• [Action item]
Show the lines below that contain the string "computer".
(Supplied records)
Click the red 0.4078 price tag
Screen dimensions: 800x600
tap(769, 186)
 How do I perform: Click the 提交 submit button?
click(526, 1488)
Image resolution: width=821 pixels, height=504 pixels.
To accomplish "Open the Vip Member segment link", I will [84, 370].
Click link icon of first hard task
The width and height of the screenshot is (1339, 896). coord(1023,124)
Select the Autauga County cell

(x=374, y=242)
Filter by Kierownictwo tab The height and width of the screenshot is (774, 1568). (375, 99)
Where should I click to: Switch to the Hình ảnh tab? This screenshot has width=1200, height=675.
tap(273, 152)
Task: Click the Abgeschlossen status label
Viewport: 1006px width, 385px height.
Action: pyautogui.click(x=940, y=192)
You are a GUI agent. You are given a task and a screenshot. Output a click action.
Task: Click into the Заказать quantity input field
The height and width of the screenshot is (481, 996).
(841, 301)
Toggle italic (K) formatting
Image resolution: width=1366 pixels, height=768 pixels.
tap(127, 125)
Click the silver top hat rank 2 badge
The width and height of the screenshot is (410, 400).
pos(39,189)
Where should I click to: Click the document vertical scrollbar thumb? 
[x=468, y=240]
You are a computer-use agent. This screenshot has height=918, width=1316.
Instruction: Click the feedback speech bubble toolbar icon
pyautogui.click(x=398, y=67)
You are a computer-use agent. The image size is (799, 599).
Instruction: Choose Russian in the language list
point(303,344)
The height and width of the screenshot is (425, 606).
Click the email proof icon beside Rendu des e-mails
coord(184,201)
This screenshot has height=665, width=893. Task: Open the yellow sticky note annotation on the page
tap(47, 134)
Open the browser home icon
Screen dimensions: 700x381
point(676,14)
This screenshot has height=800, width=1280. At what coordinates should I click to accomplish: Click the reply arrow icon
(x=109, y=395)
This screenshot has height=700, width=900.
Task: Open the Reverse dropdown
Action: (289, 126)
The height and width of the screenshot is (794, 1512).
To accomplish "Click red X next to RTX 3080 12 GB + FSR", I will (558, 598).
(End Supplied records)
• [Solution for this task]
You are a computer-use agent. This screenshot has height=918, width=1316.
You are a computer-use agent. The image size is (799, 599).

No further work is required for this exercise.